Humans and objects have had a long love affair. Simple tools, as well as sophisticated software are all extensions of our physical bodies. We can trace human progress and wellbeing to the level of sophistication of the tools we have created, and by doing so, the augmentation of our abilities to travel, build, communicate, and create. Since tools are so critical to our existence and prosperity, the way we interface with these tools is also of great importance.
So important is the interface between humans and the machines we operate, that when a new medium arises that has the power to redefine this interface, it is a real revolution which doesn’t quite happen every day.
As you read this, you are most likely holding a device with a touch screen or mouse in your hand. These two tools that conquered the world of the human-machine interface are the de-facto way people around the world interface with machines. Maybe you are the assistant to the CEO of a Fortune 500 company. Perhaps you are a hacker in Ukraine or an engineer working on an oil rig. Whatever the case may be, we are all using the same interface to operate today’s machines, i.e., mobile, desktop, or industrial computers.
In the early 80’s my go-to word processing application was something called “WordStar.” Two-thirds of it’s screen contained keyboard shortcut reminders: CTRL+U – underline, CTRL+T single tab, F1 – new paragraph, and so on. Unlike today’s top gamers who choose to use keyboard shortcuts, back then, the keyboard was the only option—and it was tedious. So no wonder the world jumped with joy when the computer mouse and window style screens appeared.
We grabbed that mouse and never let go.
As much as the mouse reigned supreme in the world of PC’s and laptops, it contributed nothing to the efficient manipulation of mobile devices. Yes, there were early attempts with the keyboard and joystick of Blackberry devices, but once Mr. Jobs showed the world the beauty and ease of touchscreens, he also introduced the only other reason we will let go of our mouse, that is to grab our mobile phone.
Now there is a new gunslinger in town and her name is voice. Rumor has it that she’s looking to take down the mouse and touchscreen in one shot. But is it possible? Can voice interfaces displace our beloved mouse and touchscreen?
Let’s give this threat the attention it deserves.
There is a common misconception around voice technologies wherein people often confuse the ability to transcribe or understand the spoken word with other digital capabilities such as “search” or analytics, which are typical for input interfaces like typing or scanning documents. Part of this is voice—understanding what is said by the user.
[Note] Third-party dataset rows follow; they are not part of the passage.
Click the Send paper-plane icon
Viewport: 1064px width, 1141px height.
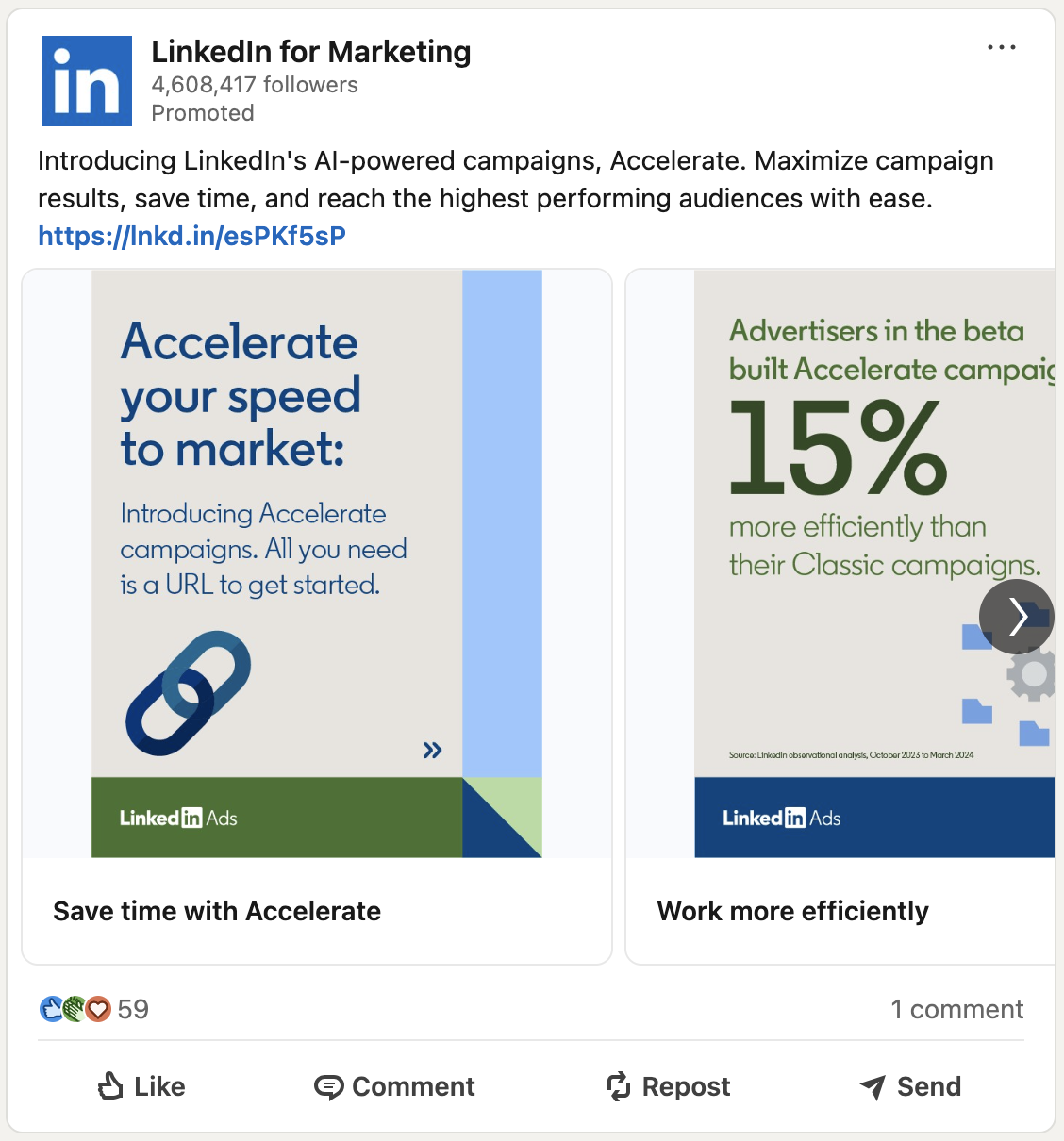[x=873, y=1086]
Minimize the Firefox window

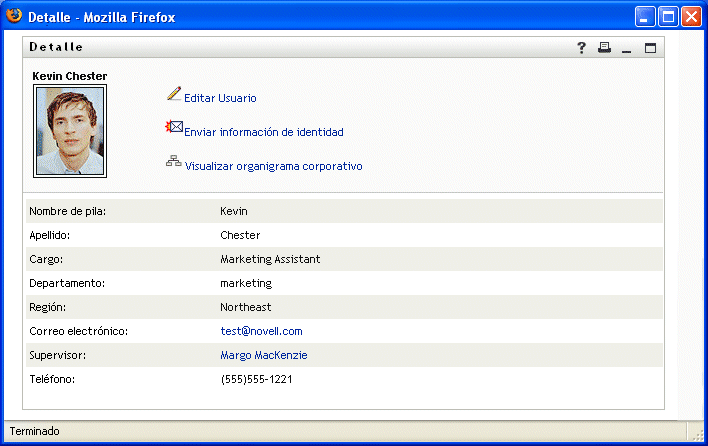[645, 16]
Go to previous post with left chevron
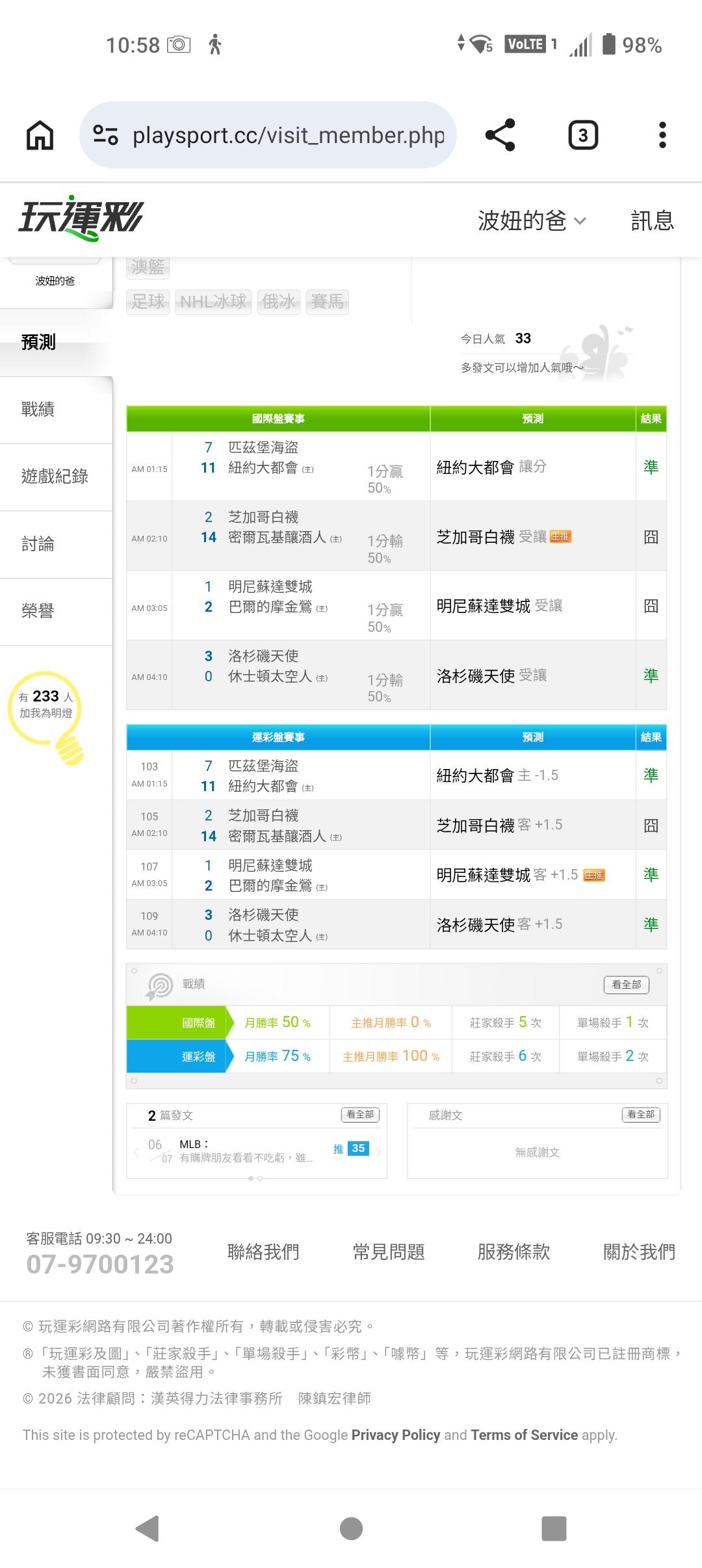This screenshot has height=1568, width=702. 136,1152
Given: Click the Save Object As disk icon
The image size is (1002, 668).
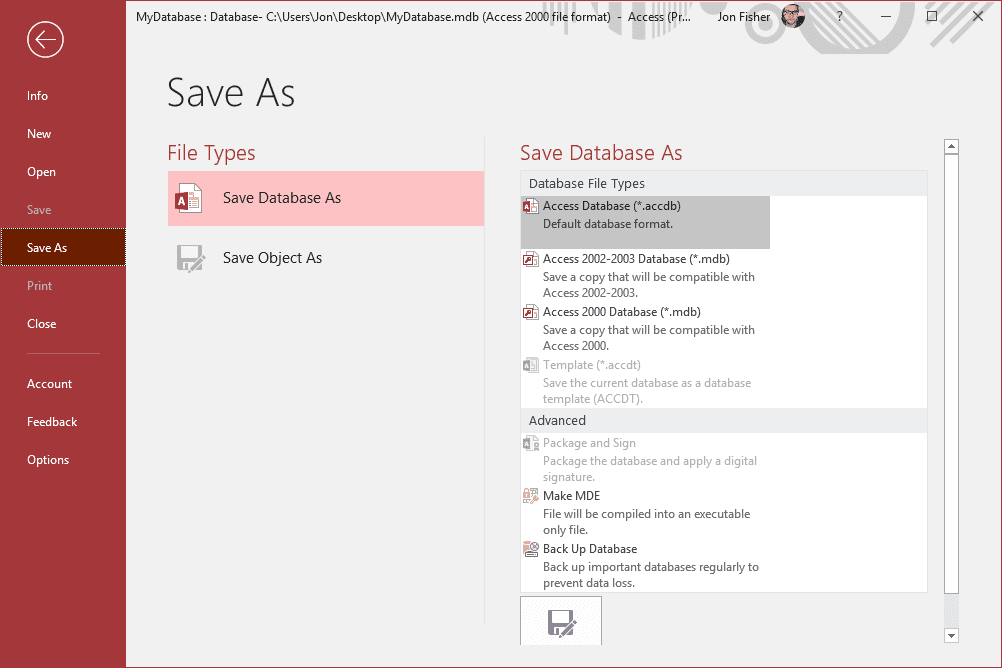Looking at the screenshot, I should point(189,258).
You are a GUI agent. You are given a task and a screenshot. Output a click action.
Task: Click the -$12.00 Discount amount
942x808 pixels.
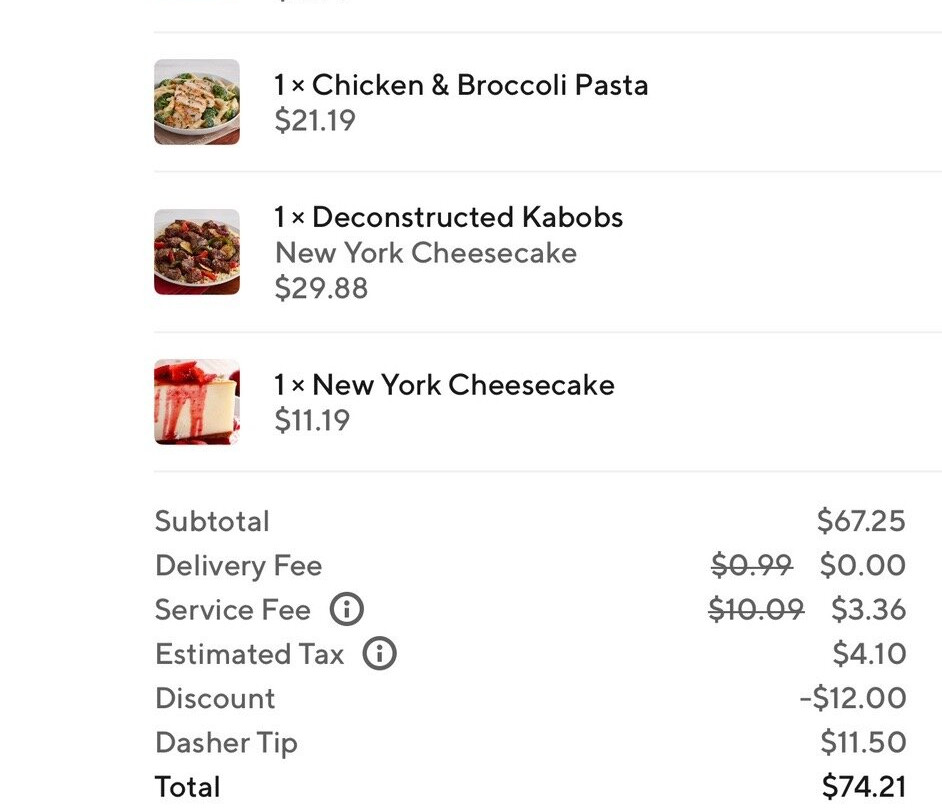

The rest is operating digital tools and services that are common to Voice, but also many other operations.
Here’s an example: As you stand in your kitchen washing the dishes, you remember that you need to check the weather for your upcoming trip. Your hands are wet, and you don’t want to grab your mobile phone, because who knows if it’s as watertight as advertised. So, you say loudly “Alexa, what is the weather in NYC tomorrow?” In response, Alexa speaks the weather forecast to you.
What just happened from a technical perspective?
First, you activated the device via its magic “wake word.” The specific word for this device is “Alexa,” but each of our devices require a different word depending on who they are manufactured by. Next, natural language processing kicked into gear and converted your spoken word into digital bits and bytes that were then sent to the cloud. Finally, using machine learning algorithms that have already trained in your language, the machines in the cloud make sense of what you said. At this point, “voice technology” ends. Now, let’s use more conventional tools. Amazon, or Google, or Apple, needs to search for the answer to your question, maybe by using an API to a digital weather service. Once the correct services find a solution, voice technology is back again to construct the answer, activate your Alexa device, and bam, you know the weather.
Just like touchscreen technology, voice is an input mechanism. When you use your touchscreen to pull up the best route home from a restaurant, your touch screen itself doesn’t chart the route. By pressing the icon on your touchscreen, you activate an app that enables a service that finds the course. In the same way, we can’t say that voice is responsible for finding out what the weather will be tomorrow.
For Voice to take over from touch screens, or to kill our beloved mouse, it first has to clear a few hurdles.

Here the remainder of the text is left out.